### Exercise directions
In the listing below, look for "screenshot" and copy every line that has it.

### Dataset records
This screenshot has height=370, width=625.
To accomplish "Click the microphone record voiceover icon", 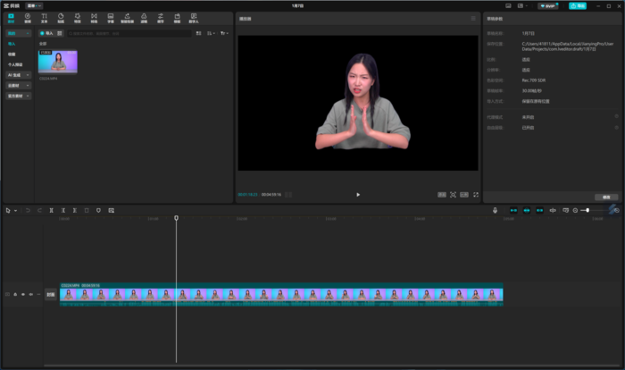I will 496,210.
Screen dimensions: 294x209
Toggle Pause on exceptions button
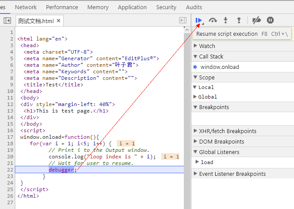[x=270, y=20]
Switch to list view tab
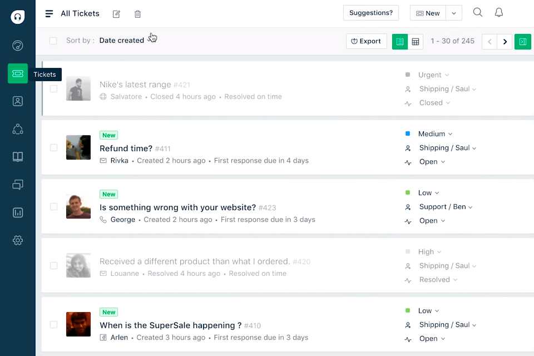534x356 pixels. [x=399, y=41]
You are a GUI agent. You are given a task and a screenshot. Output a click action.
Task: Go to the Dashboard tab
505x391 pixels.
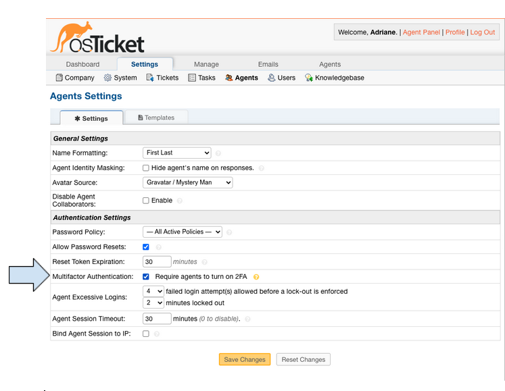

### The completed task
This screenshot has height=370, width=625.
You are a GUI agent. You are given a task and a screenshot. Output a click action.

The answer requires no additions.